SOURCE TEXT:
>>>

Topping that list is working on the budget for the upcoming school year with business manager Jerry Hinerman.
“That’s probably what’s been taking up a lot of the time the last weeks,” Huxman said.
Other issues include facility improvements, including the lawsuit filed against the district about the bond vote, although Huxman declined to comment about the litigation.
“Once we have something firm, we’ll talk,” he said.
Regarding the project to locate the transportation center at the former AMPI building, Huxman said those plans are being re-examined.
“We’re reviewing everything that had been talked about earlier,” Huxman said. “That’s really been into focus because of the fire and the change in administration—everything’s that happened. We just determined that we ought to review all the options again to see what’s changed.”
Besides the facilities improvement projects, Huxman said his priorities include continued work on closing the achievement gap, curriculum priorities and getting familiar with the operation in USD 410.
“I want to be able to come and in some sense know where we are with things,” he said.
Huxman is no stranger to Marion County and the surrounding area.
“I grew up on a farm outside of Moundridge,” he said. “Then I went to Bethel College and got a degree in vocal music education—back a long time ago.”
Huxman’s experience as a public school educator and administrator spans more than 35 years.
His first position was teaching vocal music and helping coach football in Halstead. While there, he completed on a counseling degree at Emporia State University.
Huxman has also completed an educational specialist degree in administration from Fort Hays State University and a doctorate in education from Wichita State University.
“After I got that counseling degree, I took a job at Great Bend as a junior-high school counselor for a number of years,” he said. “Then I was an elementary principal in Great Bend and then a principal at the other junior high.”
In 1988, he took the job at USD 408 Marion-Florence as principal of two buildings—grades three though six and grades seven to eight in the middle school at Florence for a couple years.
“Then they asked me if I wanted to be the superintendent, so I was the superintendent and middle school principal for one year,” he said.
Huxman continued as superintendent until 1998.
After Marion, he went to USD 429 in Troy, located in the northeastern corner of Kansas, where he first worked as superintendent, then for the past five years also as principal for the elementary and pre-kindergarten programs.
Collaboration is key
As superintendent at Marion, Huxman said he did a lot of collaborating with Gordon Mohn at USD 410. Huxman said he hopes to continue that approach with area districts.
“I’m open to any kind of collaboration because that’s what in the long run will be the way school districts like (Hillsboro) are going to continue to provide our kids with the type of quality of education they deserve,” he said.

<<<

TO BE DONE:
According to the article on Huxman, what degree did he earn at Bethel College? The records below come from a different source than this text.

RECORD LIST:
>>>

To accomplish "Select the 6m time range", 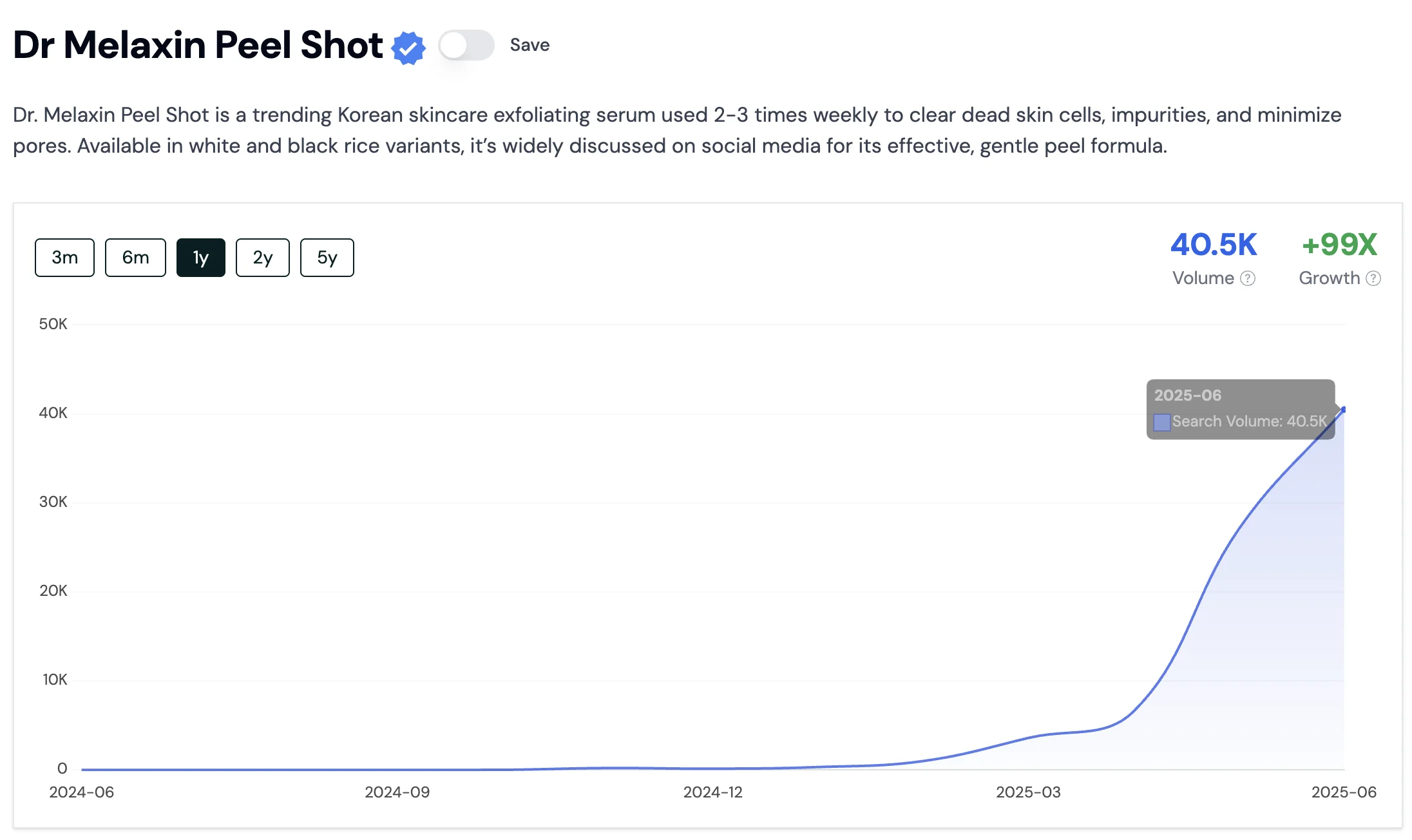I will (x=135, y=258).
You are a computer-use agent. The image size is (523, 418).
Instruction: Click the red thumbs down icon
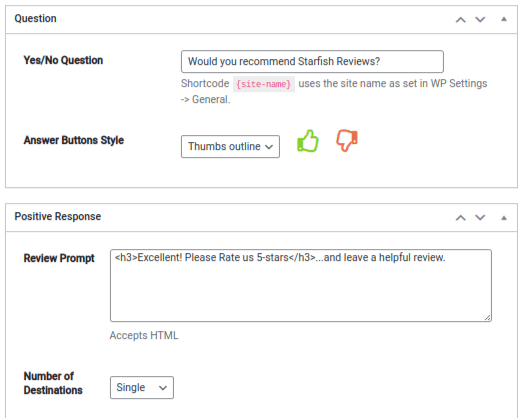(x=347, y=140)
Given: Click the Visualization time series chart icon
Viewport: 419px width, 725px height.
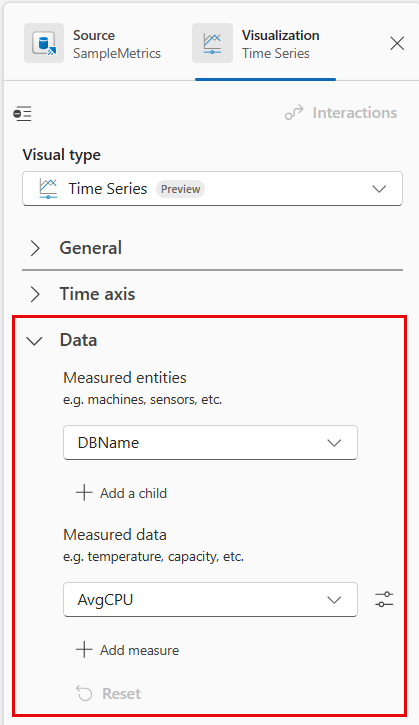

<<<

ANSWER IN FULL:
A degree in vocal music education.